*TÂCHES À RÉALISER:*
• a. Traduisez en anglais cette phrase du texte de lecture : « Il faut savoir que l’indice de confiance des consommateurs au Royaume-Uni est à son taux le plus bas depuis 1974. »
• b. D’après le texte de lecture, pourquoi le choix diversifié des partenaires s’avère-t-il crucial ? Répondez en une à trois phrases.

*TEXTE DE LECTURE:*
***
Le choix diversifié de nos partenaires que ce soit pour le commerce, plus particulièrement les exportations, le tourisme ou les investissements, entre autres, s’avère crucial, compte tenu de la conjoncture internationale. En effet, nos partenaires économiques traditionnels d’Europe luttent pour échapper à la récession, alors que la première puissance mondiale fait face au même défi. Si tout ce chamboulement a un impact général sur l’économie mondiale, dont les prévisions de croissance ont été révisée à 2,9 % pour 2022 contre une estimation de 4,1 % en janvier, Maurice, n’y échappera pas, surtout considérant ses propres faiblesses, dont l’inflation à 10,7 % en mai, le niveau de la dette estimé à 87 % en juin 2022, le déficit de la balance des paiements ou encore les faiblesses de la banque centrale. Si l’État compte générer Rs 23 milliards de plus pendant cette année financière à travers la taxe, quel est le mood de la consommation ? Quid de l’impact de la chute de l’indice de confiance des consommateurs au Royaume-Uni ou en France sur les exportations et le tourisme local ? Nous y reviendrons. 

Pour commencer faisons un survol des actualités économiques à l’internationale. Selon le site en ligne Le Monde, dans un contexte inflationniste qui a atteint 5,2 % en France en mai, les économistes sont prudents. «La probabilité de sombrer dans une récession est loin d’être nulle», estime Philippe Waechter, chef économiste chez Ostrum Asset Management. L’Observatoire français des conjonctures économiques (OFCE) a également calculé l’impact des multiples chocs mondiaux sur l’économie française, dont la hausse des prix de l’énergie, les problèmes d’approvisionnement, les incertitudes géopolitiques, sans oublier le prochain resserrement de la politique monétaire ; il est d’avis que la croissance française risque d’atteindre 2,7 % en 2022 contre 4,2 % prévus en début d’année. 

Au Royaume-Uni, Reuters fait ressortir que l’économie britannique montre des signes de ralentissement alors que l’inflation élevée frappe les nouvelles commandes et que les entreprises signalent des niveaux d’inquiétude qui d’ordinaire annoncent une récession. On se souviendra aussi des protestations des Britanniques contre l’inflation au début de juin. Pourtant, fait ressortir le Financial Times, si l’inflation est mauvaise, le remède l’est aussi. «À moins de croire qu›elle va disparaître comme par magie, le moyen de mettre fin à une inflation bien ancrée est de traverser une période de production inférieure à la tendance et de hausse du chômage. Ce sera la stagflation, une combinaison d’inflation élevée et de faible croissance qui dure un certain temps.» Il faut savoir que l’indice de confiance des consommateurs au Royaume-Uni est à son taux le plus bas depuis 1974.
***
*INFORMATIONS AFFICHÉES:*
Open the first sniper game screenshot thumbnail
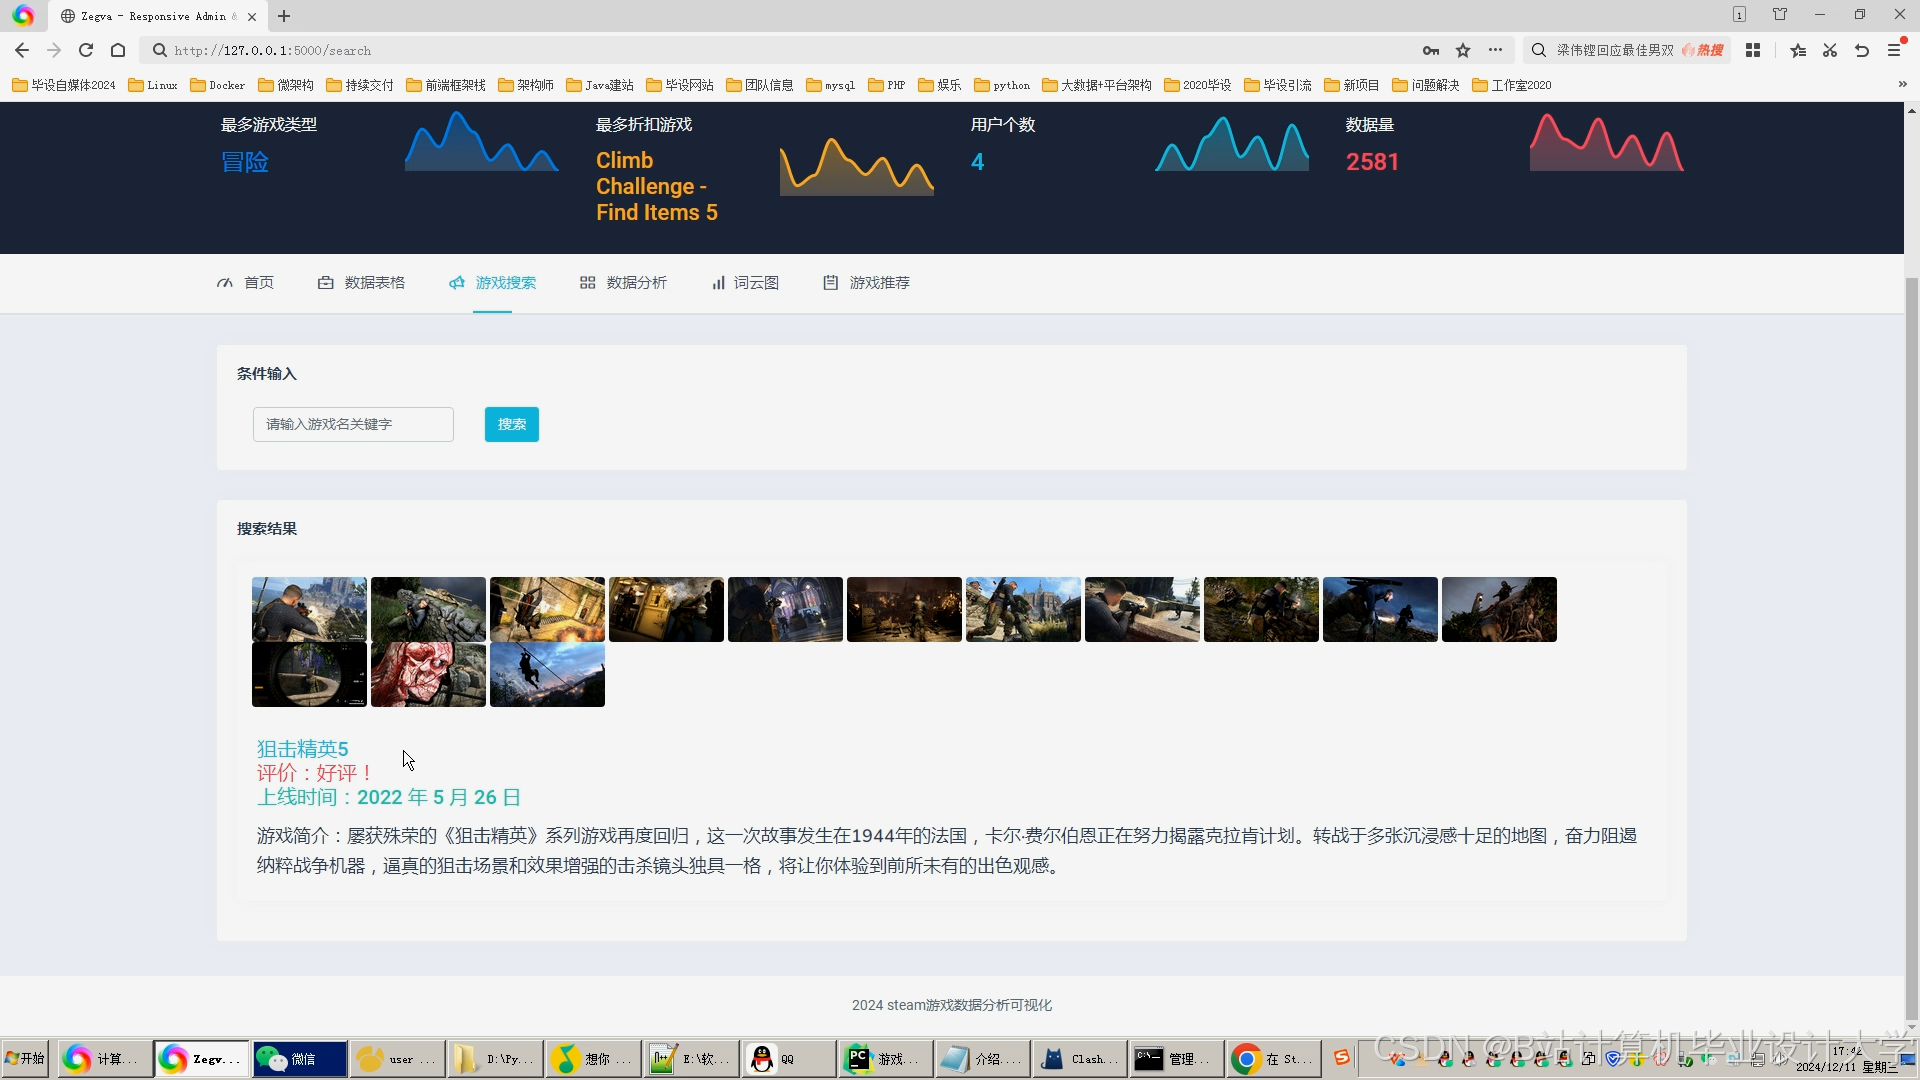Viewport: 1920px width, 1080px height. coord(309,609)
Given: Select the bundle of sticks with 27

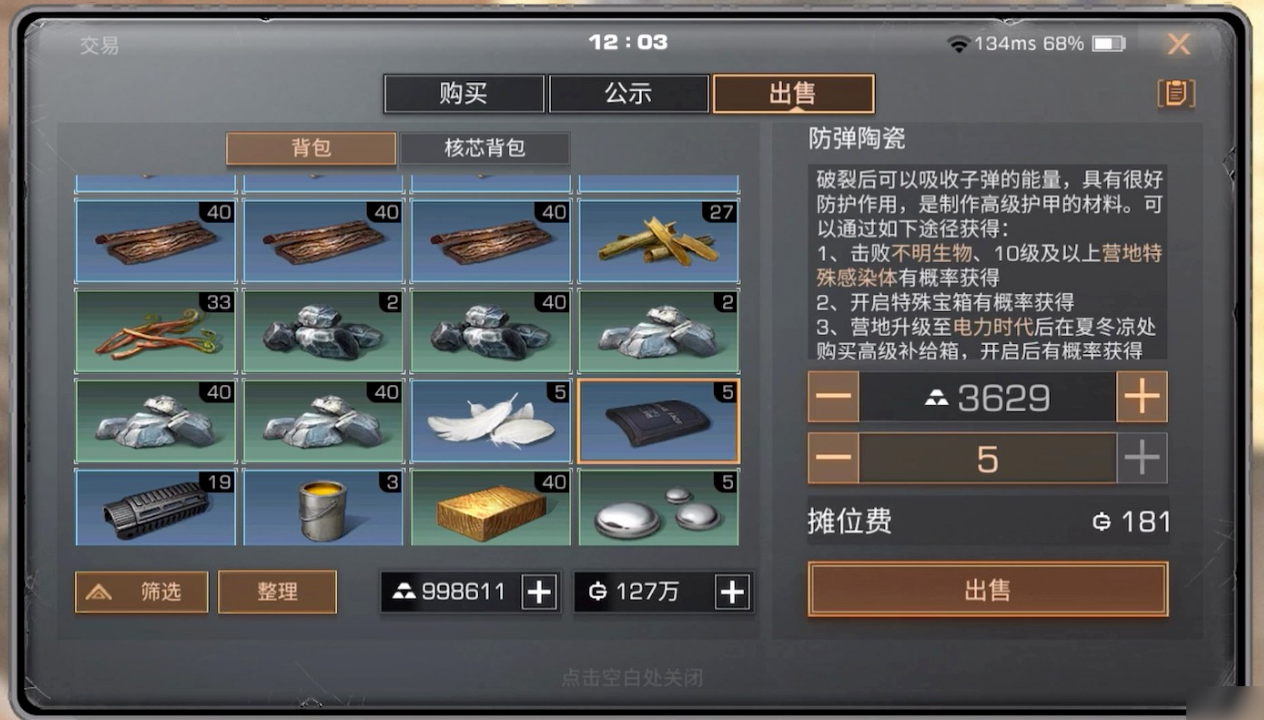Looking at the screenshot, I should 659,241.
***
*RÉSULTATS FINAUX:*
• a. It should be noted that the consumer confidence index in the United Kingdom is at its lowest level since 1974.

• b. Ce choix s’avère crucial en raison de la conjoncture internationale. Les partenaires économiques traditionnels d’Europe luttent pour échapper à la récession, et la première puissance mondiale fait face au même défi.